I don't like it, because \ is an escape character. I don't honestly think that it's a big deal overall. With a different character (but which), maybe. But \ has too much meaning already. I also think that this would be *too* dramatic a change, changing the very nature of working with Ruby. --Austin
Symbol characters are too rare to be used so lightly. I think you'd want much broader use before considering something like this. This also breaks code that assumes integer division yields an integer (sounds like this RCR wants it to be a float). Just put a .to_f on one of your operands and be done with it. Eric
Actually, I agree in part with the RCR. The fact that 3/2 is either 1 or three-halfs depending on whether mathn is loaded or not is not a good thing.
Also, I would argue that changing the behaviour of / depending upon whether its arguments are float or int is not good either. Integer and floating point divisions are rarely substitutable for each other in any algorithm. Therefore almost every use of the division operator with non-literals should apply to_i or to_f to its non-literal arguments to ensure the proper operation.
That being said, I don't like the choice of backslash for integer division, I think there are too many problems with that choice. Other choices are not much better. // is possible, but it looks like an empty regular expression. @/ is another possibilty (but its kinda ugly, don'tcha think?).
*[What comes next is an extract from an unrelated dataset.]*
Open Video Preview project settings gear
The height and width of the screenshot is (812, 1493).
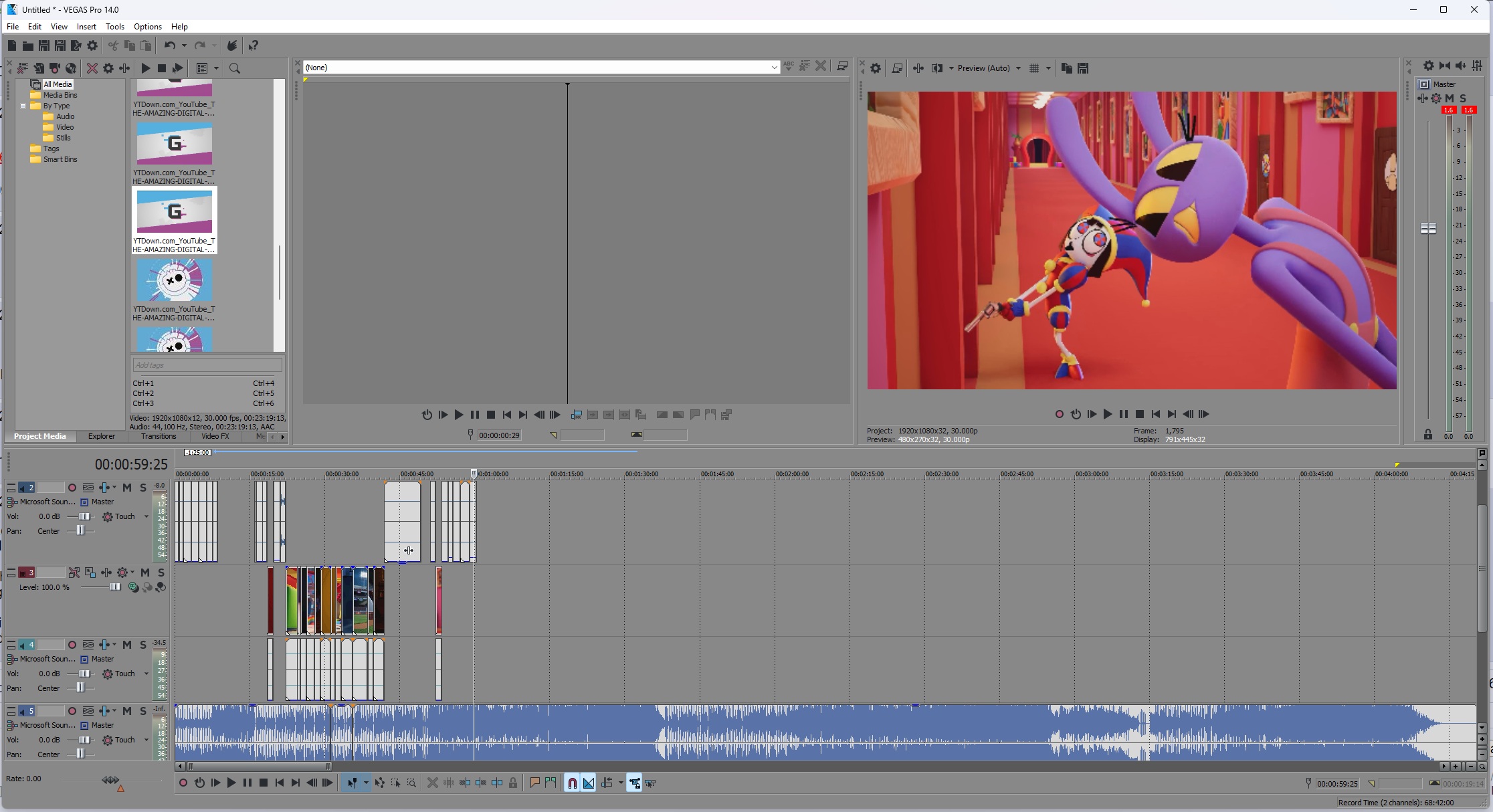coord(876,68)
In the end, we already have .div for integer division. Mathn adds .rdiv for rational division. What would make me happy is something that unconditionally represents floating point division, perhaps a .fdiv ? Then leave / for everyone who doesn't care what kind of division they are performing.
Sorry for the rant. I'm going to remain neutral on this RCR for now. I agree something should be done, but I don't like the backslash operator.
-- Jim Weirich
(Responding to an earlier comment):
This also breaks code that assumes integer division yields an integer
Code that assumes integer division yields an integer is already broken in that it cannot be used in any program that might also require the mathn library.
That's part of the current problem. -- Jim
The behavior of / is the thing I like least about Ruby.
This is one of those things that has come up again and again. Olathe, you should go read the several discussions which have taken place on ruby-talk and try to strengthen the argument or I fear this RCR will be quickly rejected.
I'd prefer the syntax be different ('//' perhaps?), but I like it otherwise.